It is, therefore, inevitable that the teachers are, on the whole, superior persons eugenically. Their celibacy must be considered highly detrimental to racial welfare.
But, it may be said, there is a considerable number of women so deficient in sex feeling or emotional equipment that they are certain never to marry; they are, nevertheless, persons of intellectual ability. Let them be the school teachers. This solution is, however, not acceptable. Many women of the character described undoubtedly exist, but they are better placed in some other occupation. It is wholly undesirable that children should be reared under a neuter influence, which is probably too common already in education.
If women are to teach, then, it must be concluded that on eugenic grounds preference should be given to married rather than single teachers, and that the single ones should be encouraged to marry.
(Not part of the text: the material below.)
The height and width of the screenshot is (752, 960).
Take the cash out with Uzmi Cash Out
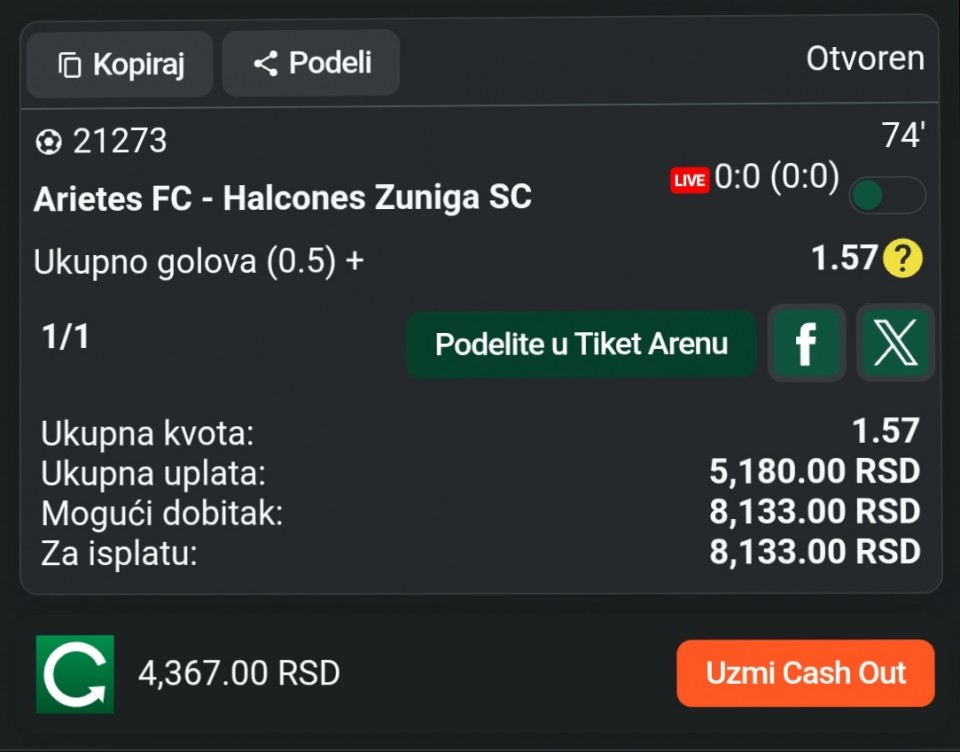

This requires (1) that considerable change be made in the education of young women, so that they shall be fitted for motherhood rather than exclusively for school teaching as is often the case, and (2) that social devices be brought into play to aid them in mating—since undoubtedly a proportion of school teachers are single from the segregating character of their profession, not from choice, and (3) provision for employing some women on half-time and (4) increase of the number of male teachers in high schools.
It is, perhaps, unnecessary to mention a fifth change necessary: that school boards must be brought to see the undesirability of employing only unmarried women, and of discharging them, no matter how efficient, if they marry or have children. The courts must be enabled to uphold woman's right of marriage and motherhood, instead of, as in some cases at present, upholding school boards in their denial of this right. Contracts which prevent women teachers from marrying or discontinuing their work for marriage should be illegal, and talk about the "moral obligation" of normal school graduates to teach should be discountenanced.
Against the proposal to employ married school teachers, two objections are urged. It is said (1) that for most women school teaching is merely a temporary occupation, which they take up to pass the few years until they shall have married. To this it may be replied that the hope of marriage too often proves illusory to the young woman who enters on the pedagogical career, because of the lack of opportunities to meet men, and because the nature of her work is not such as to increase her attractiveness to men, nor her fitness for home-making. Pedagogy is too often a sterilizing institution, which takes young women who desire to marry and impairs their chance of marriage.
Again it will be said (2) that married teachers would lose too much time from their work; that their primary interests would be in their own homes instead of in the school; that they could not teach school without neglecting their own children. These objections fall in the realm of education, not eugenics, and it can only be said here that the reasons must be extraordinarily cogent, which will justify the enforcement of celibacy on so large a body of superior young women as is now engaged in school teaching.
The magnitude of the problem is not always realized. In 1914 the Commissioner of education reported that there were, in the United States, 169,929 men and 537,123 women engaged in teaching. Not less than half a million women, therefore, are potentially affected by the institution of pedagogical celibacy.